Oil refiners Valero Energy Corp. and Marathon Petroleum Corp. are the biggest beneficiaries of the U.S. government's oil reserve releases, taking nearly half the crude offered, a Reuters analysis of Department of Energy data showed on Sept. 21.

The Biden administration has opened spigots at the nation's Strategic Petroleum Reserve (SPR) to lower fuel prices and ease a supply crunch from Russia's invasion of Ukraine. Awards of about 218 MMbbl for the 12 months ended Sept. 30 have tamed market worries and cut energy prices.

But they have slashed the reserve to 427.2 MMbbl - or about four weeks of demand - the lowest level in about 38 years. This has sparked criticism because some oil was resold to buyers overseas. A few distributions came under congressional mandates while others are pending.
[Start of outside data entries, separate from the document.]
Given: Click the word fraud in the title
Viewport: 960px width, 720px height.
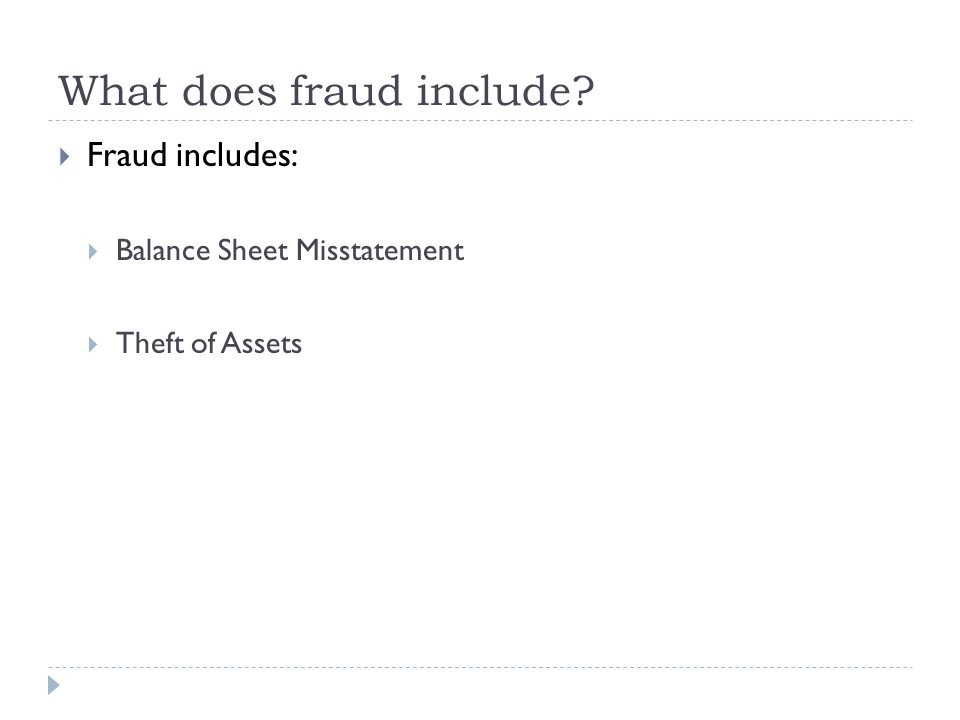Looking at the screenshot, I should click(346, 91).
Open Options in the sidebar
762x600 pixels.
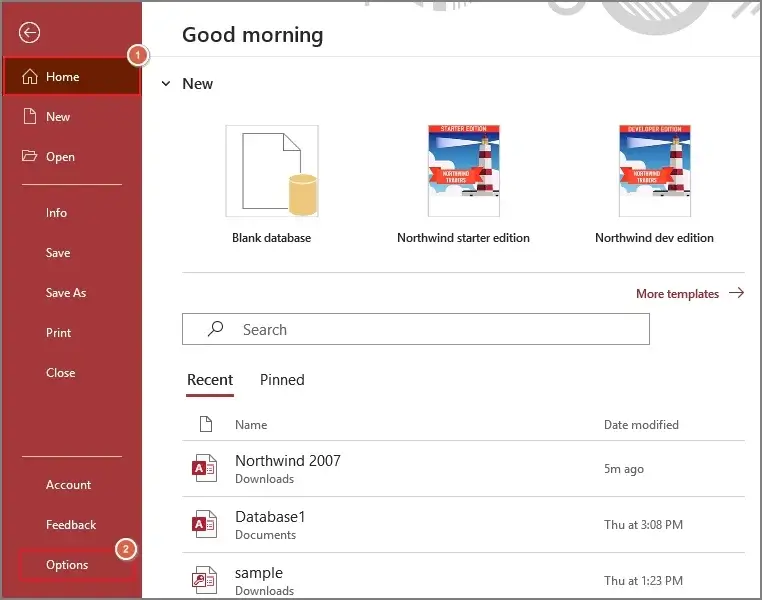[x=67, y=565]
The two biggest receivers acquired nearly 98 MMbbl so far. Valero, the second largest U.S. refiner by capacity, secured 52.7 MMbbl, while top oil processor Marathon Petroleum snapped up 45.2 MMbbl.

Other big buyers included Exxon Mobil, with 24.7 MMbbl, Motiva Enterprises at 22.1 MMbbl, Shell at 15.2 MMbbl and Phillips 66 at 16 MMbbl.

Marathon Petroleum declined to comment on crude sourcing. Other companies did not immediately respond to requests for comments.

Some of the barrels were exported by Exxon Mobil, Phillips 66, TotalEnergies' trading unit Atlantic Trading and Marketing as well as Unipec, an arm of Asia's largest refiner Sinopec, according to U.S. Customs data.

Most of the oil was sold via auctions at prices determined by a five-day average around the date of delivery. A smaller quantity was exchanged and typically requires receivers to replace the oil with a slightly larger volume.

About 24.42 MMbbl were released by exchange, with the largest amounts taken by Exxon and Shell.

The SPR will be replenished via contracts to purchase oil in the future at fixed, preset prices. The plan would help boost oil production, the administration said.